Both the FPGA and the MCU have important tasks to play in our system. The FPGA is responsible for reading in four digits of user input from the keypad and comparing it with a stored password. If there are discrepancies, the FPGA will drive the incrct_pwd line high and illuminate LEDs to represent the wrong inputs. If the password is entirely correct, the FPGA will drive the crct_pwd line high. It then waits for the MCU to finish its routine, and will accept no new keypresses until the done line is pulsed low.

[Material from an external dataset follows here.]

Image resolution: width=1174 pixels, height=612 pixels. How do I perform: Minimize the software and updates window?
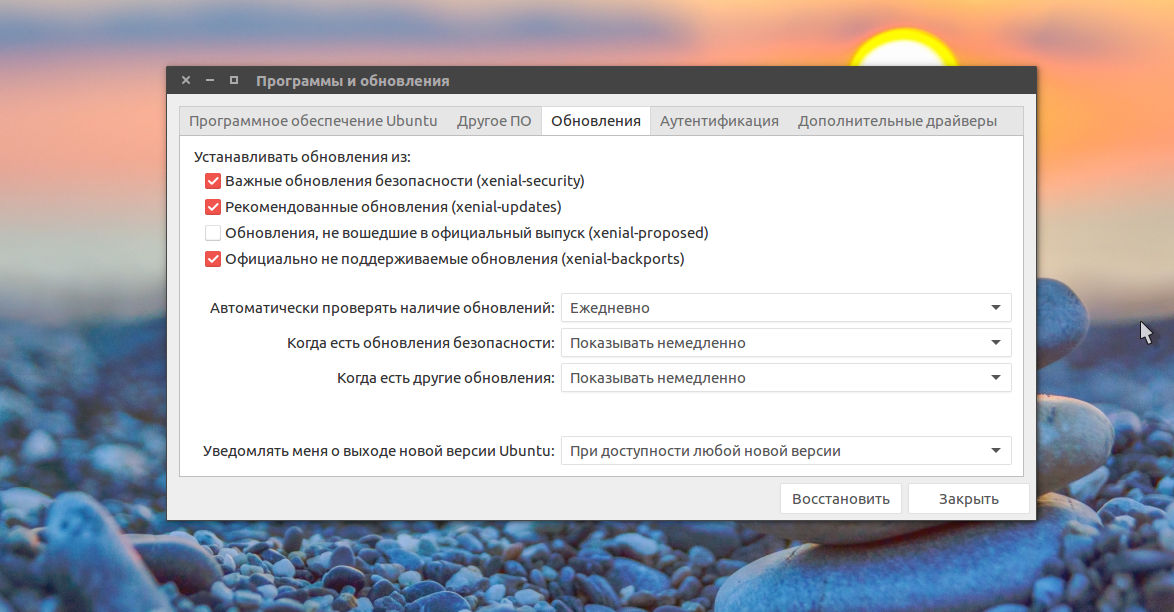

The MCU, on the other hand, is responsible for communication with the ToF sensor over I2C and controlling servos. It continually collects range data from the VL53L0X peripheral, updates the aiming servo accordingly, and polls its GPIO connections with the FPGA. When either of the incrct/crct_pwd lines is driven high, the MCU will execute the associated routine - firing the gun for incrct, opening the box for crct - then send a low pulse over the done line to the FPGA.

System Block Diagram

block diagram

Project Motivation

The motivation behind the project was threefold. First, create an interactive system that a user could engage with. Second, create a system that uses both the FPGA and MCU for non-trivial tasks. Finally, use a new and interesting piece of hardware.

New Hardware

Two new hardware devices were used in the project, Servos and a Time-of-Flight (ToF) Sensor. Servos required a new angle control routine that used timers to send pulses from ~1-2ms in order to control a servo angle between 0-180°. Working with the ToF sensor required two main stages, implementing I2C on the microcontroller and creating routines to set up and run this communication to collect distance data. The ToF sensor lacks proper documentation. While the docs detail the process of a single I2C transaction, there is no register mapping that would allow an engineer to create their own driver for the peripheral. Instead, the vendor provides an oversized API - one that we did not want to use, and did not have the time to fully reverse-engineer. We give sincere thanks to the open-source codebase that allowed us to complete communication with the VL53L0X.